[[ MATERIAL FOR THE TASK, beginning ]]

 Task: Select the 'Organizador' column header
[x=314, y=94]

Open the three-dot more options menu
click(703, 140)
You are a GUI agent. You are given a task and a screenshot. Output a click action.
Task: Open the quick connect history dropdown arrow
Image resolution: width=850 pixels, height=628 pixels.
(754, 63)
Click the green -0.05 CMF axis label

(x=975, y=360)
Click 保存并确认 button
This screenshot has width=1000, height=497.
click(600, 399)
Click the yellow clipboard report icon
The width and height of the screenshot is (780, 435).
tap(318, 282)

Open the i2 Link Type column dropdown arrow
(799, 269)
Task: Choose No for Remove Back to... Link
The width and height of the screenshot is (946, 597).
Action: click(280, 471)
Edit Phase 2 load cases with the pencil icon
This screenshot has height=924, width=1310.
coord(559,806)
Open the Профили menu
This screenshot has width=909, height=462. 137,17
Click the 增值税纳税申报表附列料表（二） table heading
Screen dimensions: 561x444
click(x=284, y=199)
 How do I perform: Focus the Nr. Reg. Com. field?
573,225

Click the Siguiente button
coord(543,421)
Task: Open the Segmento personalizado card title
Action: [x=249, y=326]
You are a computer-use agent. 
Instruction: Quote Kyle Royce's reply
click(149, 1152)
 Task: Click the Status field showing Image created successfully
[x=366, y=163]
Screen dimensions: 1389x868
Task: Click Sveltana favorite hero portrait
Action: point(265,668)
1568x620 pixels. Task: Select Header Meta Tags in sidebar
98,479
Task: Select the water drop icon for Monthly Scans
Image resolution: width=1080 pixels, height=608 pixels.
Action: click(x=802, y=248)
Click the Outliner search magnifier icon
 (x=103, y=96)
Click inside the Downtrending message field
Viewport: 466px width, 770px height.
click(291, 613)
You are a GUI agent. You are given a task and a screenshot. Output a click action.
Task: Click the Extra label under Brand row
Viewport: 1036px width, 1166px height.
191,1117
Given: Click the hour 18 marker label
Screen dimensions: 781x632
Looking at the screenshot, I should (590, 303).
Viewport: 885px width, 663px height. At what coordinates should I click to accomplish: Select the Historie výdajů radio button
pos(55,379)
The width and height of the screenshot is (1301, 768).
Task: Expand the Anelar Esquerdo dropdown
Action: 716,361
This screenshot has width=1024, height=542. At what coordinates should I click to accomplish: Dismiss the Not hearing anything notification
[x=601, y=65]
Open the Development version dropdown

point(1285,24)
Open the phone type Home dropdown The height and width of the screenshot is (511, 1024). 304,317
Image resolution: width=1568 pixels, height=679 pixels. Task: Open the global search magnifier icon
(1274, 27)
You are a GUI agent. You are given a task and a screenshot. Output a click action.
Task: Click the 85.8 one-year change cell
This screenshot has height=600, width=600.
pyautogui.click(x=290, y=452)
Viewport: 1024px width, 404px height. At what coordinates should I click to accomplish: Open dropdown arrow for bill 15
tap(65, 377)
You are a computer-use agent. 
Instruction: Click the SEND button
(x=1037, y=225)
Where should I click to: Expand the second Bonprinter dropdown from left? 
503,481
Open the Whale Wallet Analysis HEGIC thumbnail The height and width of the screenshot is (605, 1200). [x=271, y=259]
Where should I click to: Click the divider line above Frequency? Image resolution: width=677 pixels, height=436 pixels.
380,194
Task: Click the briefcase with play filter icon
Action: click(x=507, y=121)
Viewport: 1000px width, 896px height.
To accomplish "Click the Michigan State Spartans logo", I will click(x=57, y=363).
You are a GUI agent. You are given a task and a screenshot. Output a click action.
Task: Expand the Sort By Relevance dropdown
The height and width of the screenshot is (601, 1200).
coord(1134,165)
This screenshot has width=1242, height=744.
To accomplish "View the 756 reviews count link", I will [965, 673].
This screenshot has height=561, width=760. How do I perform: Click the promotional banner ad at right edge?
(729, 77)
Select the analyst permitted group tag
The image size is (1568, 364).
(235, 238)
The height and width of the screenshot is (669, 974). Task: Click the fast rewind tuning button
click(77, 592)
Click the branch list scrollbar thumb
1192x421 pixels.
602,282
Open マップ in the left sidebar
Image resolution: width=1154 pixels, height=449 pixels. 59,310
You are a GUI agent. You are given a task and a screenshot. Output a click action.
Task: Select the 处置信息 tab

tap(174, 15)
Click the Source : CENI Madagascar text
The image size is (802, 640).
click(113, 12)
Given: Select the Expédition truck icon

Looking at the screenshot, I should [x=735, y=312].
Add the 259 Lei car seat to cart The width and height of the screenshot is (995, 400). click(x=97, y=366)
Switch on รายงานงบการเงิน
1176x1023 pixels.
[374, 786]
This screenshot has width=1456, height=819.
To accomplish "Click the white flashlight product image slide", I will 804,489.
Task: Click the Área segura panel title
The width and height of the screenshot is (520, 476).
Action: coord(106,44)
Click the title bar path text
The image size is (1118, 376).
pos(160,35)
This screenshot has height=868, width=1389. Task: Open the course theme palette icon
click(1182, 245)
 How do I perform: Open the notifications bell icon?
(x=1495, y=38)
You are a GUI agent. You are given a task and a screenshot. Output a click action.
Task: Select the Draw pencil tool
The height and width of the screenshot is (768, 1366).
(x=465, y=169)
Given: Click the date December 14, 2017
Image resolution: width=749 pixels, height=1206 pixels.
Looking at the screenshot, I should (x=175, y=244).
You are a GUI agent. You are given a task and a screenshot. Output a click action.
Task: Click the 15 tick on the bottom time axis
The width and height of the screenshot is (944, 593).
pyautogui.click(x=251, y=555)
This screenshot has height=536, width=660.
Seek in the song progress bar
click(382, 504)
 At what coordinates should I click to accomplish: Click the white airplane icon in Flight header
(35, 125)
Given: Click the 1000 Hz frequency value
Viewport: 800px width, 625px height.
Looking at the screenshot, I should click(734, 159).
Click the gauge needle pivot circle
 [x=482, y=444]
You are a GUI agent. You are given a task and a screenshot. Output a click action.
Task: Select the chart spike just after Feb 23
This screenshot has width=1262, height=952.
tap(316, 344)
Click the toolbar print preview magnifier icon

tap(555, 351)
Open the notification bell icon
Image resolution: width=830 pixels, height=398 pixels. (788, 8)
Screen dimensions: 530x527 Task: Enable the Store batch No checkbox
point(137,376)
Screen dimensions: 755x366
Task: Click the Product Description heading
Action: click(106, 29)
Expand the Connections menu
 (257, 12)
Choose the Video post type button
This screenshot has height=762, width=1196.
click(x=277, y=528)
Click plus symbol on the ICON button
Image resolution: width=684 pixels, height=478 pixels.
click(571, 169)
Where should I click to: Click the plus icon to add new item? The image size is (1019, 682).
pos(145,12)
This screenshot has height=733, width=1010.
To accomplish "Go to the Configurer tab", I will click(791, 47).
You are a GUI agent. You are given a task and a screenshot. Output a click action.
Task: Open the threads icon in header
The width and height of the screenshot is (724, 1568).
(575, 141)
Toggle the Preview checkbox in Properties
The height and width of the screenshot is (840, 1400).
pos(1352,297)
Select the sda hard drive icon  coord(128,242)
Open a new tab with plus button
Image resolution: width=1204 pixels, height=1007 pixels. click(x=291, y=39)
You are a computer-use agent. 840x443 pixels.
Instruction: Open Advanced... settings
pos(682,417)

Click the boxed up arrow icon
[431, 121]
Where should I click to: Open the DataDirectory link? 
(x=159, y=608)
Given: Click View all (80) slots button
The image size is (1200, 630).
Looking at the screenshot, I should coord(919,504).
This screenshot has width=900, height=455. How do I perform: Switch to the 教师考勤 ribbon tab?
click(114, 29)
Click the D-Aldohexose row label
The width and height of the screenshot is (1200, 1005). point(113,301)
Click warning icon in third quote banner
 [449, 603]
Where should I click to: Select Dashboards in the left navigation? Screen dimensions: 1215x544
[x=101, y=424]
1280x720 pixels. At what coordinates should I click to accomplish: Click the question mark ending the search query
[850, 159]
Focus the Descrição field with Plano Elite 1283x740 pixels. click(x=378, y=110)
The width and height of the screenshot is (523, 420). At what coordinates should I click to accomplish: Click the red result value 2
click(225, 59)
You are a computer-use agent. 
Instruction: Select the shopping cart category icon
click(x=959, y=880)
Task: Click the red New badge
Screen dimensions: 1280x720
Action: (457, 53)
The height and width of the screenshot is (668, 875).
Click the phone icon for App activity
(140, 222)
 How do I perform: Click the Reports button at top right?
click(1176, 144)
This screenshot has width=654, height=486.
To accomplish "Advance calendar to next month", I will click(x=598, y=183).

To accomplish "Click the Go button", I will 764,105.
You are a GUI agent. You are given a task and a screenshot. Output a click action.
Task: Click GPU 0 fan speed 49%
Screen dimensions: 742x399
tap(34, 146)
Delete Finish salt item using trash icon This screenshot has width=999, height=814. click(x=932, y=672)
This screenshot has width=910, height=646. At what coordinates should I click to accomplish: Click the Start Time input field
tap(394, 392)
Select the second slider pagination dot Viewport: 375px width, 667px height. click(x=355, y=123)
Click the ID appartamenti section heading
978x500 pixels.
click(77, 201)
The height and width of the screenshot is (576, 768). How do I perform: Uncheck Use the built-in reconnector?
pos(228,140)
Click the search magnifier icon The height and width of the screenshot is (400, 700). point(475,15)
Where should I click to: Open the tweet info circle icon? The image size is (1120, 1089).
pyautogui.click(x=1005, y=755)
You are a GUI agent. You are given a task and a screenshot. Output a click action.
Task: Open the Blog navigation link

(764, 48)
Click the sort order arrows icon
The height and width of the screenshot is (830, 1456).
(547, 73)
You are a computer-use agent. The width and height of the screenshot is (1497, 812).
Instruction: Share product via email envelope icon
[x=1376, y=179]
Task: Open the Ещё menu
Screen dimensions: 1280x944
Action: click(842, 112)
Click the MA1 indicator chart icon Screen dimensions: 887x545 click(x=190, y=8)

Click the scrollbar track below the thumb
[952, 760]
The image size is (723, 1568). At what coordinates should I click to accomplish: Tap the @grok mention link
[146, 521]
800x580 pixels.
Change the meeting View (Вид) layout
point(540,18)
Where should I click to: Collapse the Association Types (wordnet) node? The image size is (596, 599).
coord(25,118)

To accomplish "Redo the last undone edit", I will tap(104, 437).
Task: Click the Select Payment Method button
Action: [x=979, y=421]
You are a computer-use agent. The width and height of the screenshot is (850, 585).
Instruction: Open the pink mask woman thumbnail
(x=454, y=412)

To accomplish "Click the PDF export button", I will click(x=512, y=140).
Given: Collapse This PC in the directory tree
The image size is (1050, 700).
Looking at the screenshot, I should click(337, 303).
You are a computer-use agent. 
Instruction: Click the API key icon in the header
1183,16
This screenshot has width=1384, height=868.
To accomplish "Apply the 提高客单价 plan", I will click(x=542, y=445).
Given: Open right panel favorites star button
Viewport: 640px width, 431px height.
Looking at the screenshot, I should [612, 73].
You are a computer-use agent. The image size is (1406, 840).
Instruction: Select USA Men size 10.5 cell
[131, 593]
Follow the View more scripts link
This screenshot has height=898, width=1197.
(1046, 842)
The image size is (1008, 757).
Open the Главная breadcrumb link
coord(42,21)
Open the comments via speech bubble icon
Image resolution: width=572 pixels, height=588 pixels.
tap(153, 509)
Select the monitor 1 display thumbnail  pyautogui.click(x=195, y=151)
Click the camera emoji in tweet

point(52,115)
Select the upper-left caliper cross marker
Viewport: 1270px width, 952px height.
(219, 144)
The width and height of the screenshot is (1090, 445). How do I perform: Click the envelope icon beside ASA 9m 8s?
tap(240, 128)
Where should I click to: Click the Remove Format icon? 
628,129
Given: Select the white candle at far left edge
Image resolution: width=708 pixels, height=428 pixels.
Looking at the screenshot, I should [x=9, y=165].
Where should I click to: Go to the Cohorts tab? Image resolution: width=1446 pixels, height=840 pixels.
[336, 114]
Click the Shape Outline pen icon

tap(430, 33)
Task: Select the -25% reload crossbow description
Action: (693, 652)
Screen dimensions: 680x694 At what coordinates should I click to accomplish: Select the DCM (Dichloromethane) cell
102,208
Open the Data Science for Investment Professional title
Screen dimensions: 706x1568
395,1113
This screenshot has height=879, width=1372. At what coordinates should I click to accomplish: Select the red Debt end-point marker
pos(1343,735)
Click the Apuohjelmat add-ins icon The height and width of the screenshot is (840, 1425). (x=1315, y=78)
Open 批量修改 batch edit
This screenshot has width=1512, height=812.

[[ MATERIAL FOR THE TASK, end ]]

◆ **YOUR INSTRUCTIONS**
Among the entries, copy every line containing the word "chart".

◆ **ANSWER SECTION**
Task: Select the chart spike just after Feb 23
Click the MA1 indicator chart icon Screen dimensions: 887x545 click(x=190, y=8)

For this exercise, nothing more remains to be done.